Но, на мою беду, на седьмом от счастья небе сыскался все же черт и потянул меня за ногу. Я поджал ногу, чтобы отбиться. Сначала, правда, отыскал глазом коршуна, что прикипел на одном месте в небе и оттуда следил за мной. Сразу же глаз мой - вниз на землю. Может, хотел попрощаться с ней? Взглянул - и все. На том и кончилось. Хотел распрощаться с землей, а распрощался с небом. Обземлячился, окирпичился. Морда, морда, я кирпич, иду на сближение. И я пошел на сближение и окирпичился второй раз.
В самом деле, мягкая ты, мягкая, материнская земелька, но и твердая даже на мой детский вкус.
А рыжий кот оказался куда более удачливым. Он поднялся в небо гораздо выше ветряной мельницы, стоящей на бугре среди седой осенней стерни. Может, это был мой старый знакомый, ветряк моего детства? Раньше, еще на моей памяти, его тут не было. Нашли где-то в глубине Полесья и совсем недавно перевезли сюда. Перевезли и по-новому сложили. Неизвестно, для чего. На потеху души какому-то новорожденному магнату-предпринимателю, человеку, кажется крепко окирпиченному в этой жизни, но не без чувства прекрасного и душевной жажды чего-нибудь необычного. Только вот нескладуха получилась, как обычно у нас бывает: хотим как лучше, а выходит как всегда. На этот раз, видимо, по вполне объяснимой причине: что уже отмерло - отмерло безвозвратно.
Ветряная мельница на новом месте отказалась не только молоть, а даже кряхтеть и крутиться. Лишилась начисто языка и речи. Застыли, прикипели к небу ее обновленные молодые крылья. Только гнулись поперек и вздрагивали под напором ветров, но не трогались, не вступали в былой хороводный круг. По неизбытой, наверное, старой своей памяти со всего света набежали сюда только мыши. Может, и с Полесья пришли, оттуда, где некогда мельница начинала свою жизнь. Это же ведь у нас обычай такой: где мельница, там и мыши, а еще голуби. И рыжий кот облюбовал тут себе место для охоты, объявил примельничную территорию своим заказником. Видимо, и жил там, пока мороз и зима не накладывали запрета на охоту. И никто бы сейчас не признал в нем того неуклюжего - один только огромный лоб да глаза навыкат лупастые - того котенка, которого некогда хотели утопить и были уверены, что утопили.
Это был дикий и гордый охотничий кот-красавец.

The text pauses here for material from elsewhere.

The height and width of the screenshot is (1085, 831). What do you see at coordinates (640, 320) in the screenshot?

Ни одна изба, ни одна хозяйка не приняли его после того, как он спасся из воды. Оно и понятно, зачем деревенской избе какой-то мокрый приблудный котенок, своих некуда девать, плачет по ним река. В отличие от человека кошки плодятся исправно, и вырождение им пока не грозит. А по сегодняшнему дню и лишнего кота не очень прокормишь. Напрасно почти неделю шнуровал он от избы к избе. Скребся в двери, пытался заглянуть людям в глаза, приласкивался к домашним кошкам, утверждая, что он их сын. Всюду его только пинали. Даже родная мать отказалась. Речная вода смыла с него знакомые ей запахи. И он подался прочь от родных изб.

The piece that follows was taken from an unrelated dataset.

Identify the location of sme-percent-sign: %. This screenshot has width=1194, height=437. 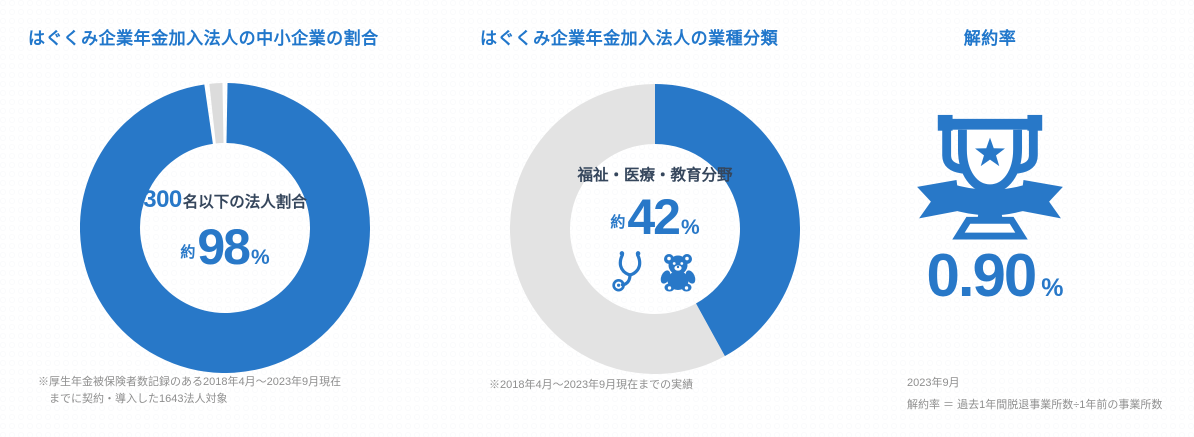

Земля, лес, прибрежные заросли лозы и черемухи, что не успела еще отцвести, калина и бузина в цвету приняли и укрыли, спрятали котенка. Себе под дом он приспособил старую барсуковую нору. Барсуки из той норы, как и вообще из этого края, исчезли еще позапамятью людской. Исчезли, как в свое время мамонты.
Предостережение, как я думаю, всему живому, кто появится после нас. Голыми, как камень, являйтесь, чтобы ничего от вас нельзя было поиметь, даже шерсти клок. Иной раз, глядя на нашу землю, невольно думаешь: камни на наших полях - это былые, некогда живые люди, только умнее нас, с них ни сала, ни мяса. И они еще возродятся, станут людьми, когда мы с вами поумнеем.